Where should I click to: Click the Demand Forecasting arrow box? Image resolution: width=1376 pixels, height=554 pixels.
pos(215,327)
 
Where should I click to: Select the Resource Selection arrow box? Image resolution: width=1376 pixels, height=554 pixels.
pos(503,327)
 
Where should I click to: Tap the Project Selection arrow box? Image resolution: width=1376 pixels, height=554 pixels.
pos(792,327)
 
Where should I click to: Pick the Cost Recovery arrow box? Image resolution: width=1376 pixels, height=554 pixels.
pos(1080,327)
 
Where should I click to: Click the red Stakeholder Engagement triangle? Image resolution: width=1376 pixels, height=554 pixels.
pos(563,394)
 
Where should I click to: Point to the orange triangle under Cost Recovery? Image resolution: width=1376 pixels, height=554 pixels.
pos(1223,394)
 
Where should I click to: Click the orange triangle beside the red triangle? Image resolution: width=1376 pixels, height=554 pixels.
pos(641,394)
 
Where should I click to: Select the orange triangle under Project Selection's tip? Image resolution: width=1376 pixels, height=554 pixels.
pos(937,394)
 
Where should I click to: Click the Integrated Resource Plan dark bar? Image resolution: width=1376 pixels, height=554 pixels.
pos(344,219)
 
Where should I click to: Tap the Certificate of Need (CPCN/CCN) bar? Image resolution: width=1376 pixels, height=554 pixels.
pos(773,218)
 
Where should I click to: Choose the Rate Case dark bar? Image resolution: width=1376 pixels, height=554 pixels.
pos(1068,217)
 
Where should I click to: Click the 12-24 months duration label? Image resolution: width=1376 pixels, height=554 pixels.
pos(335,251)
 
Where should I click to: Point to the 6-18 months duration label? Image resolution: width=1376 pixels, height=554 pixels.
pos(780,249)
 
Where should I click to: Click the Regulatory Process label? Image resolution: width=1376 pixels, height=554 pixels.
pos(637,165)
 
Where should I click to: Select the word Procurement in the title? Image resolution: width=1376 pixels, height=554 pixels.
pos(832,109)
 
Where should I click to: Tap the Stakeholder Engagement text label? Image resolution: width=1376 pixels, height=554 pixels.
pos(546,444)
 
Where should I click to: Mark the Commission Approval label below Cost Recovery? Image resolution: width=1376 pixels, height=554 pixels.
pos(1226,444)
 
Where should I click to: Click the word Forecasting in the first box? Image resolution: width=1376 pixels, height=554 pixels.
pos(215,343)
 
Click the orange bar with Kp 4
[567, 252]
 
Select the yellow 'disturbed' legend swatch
----------------------------------------
# Work to complete:
Rewrite the stretch of lines from the one containing "Where should I click to: Pick" through the one containing "pos(546,444)", changing "orange triangle" to "amber triangle" and leaving everything else unchanged. Return only those lines.

# Response below:
Where should I click to: Pick the Cost Recovery arrow box? Image resolution: width=1376 pixels, height=554 pixels.
pos(1080,327)
 
Where should I click to: Click the red Stakeholder Engagement triangle? Image resolution: width=1376 pixels, height=554 pixels.
pos(563,394)
 
Where should I click to: Point to the amber triangle under Cost Recovery? Image resolution: width=1376 pixels, height=554 pixels.
pos(1223,394)
 
Where should I click to: Click the amber triangle beside the red triangle? Image resolution: width=1376 pixels, height=554 pixels.
pos(641,394)
 
Where should I click to: Select the amber triangle under Project Selection's tip? Image resolution: width=1376 pixels, height=554 pixels.
pos(937,394)
 
Where should I click to: Click the Integrated Resource Plan dark bar? Image resolution: width=1376 pixels, height=554 pixels.
pos(344,219)
 
Where should I click to: Tap the Certificate of Need (CPCN/CCN) bar? Image resolution: width=1376 pixels, height=554 pixels.
pos(773,218)
 
Where should I click to: Choose the Rate Case dark bar? Image resolution: width=1376 pixels, height=554 pixels.
pos(1068,217)
 
Where should I click to: Click the 12-24 months duration label? Image resolution: width=1376 pixels, height=554 pixels.
pos(335,251)
 
Where should I click to: Point to the 6-18 months duration label? Image resolution: width=1376 pixels, height=554 pixels.
pos(780,249)
 
Where should I click to: Click the Regulatory Process label? Image resolution: width=1376 pixels, height=554 pixels.
pos(637,165)
 
Where should I click to: Select the word Procurement in the title? Image resolution: width=1376 pixels, height=554 pixels.
pos(832,109)
 
Where should I click to: Tap the Stakeholder Engagement text label? Image resolution: width=1376 pixels, height=554 pixels.
pos(546,444)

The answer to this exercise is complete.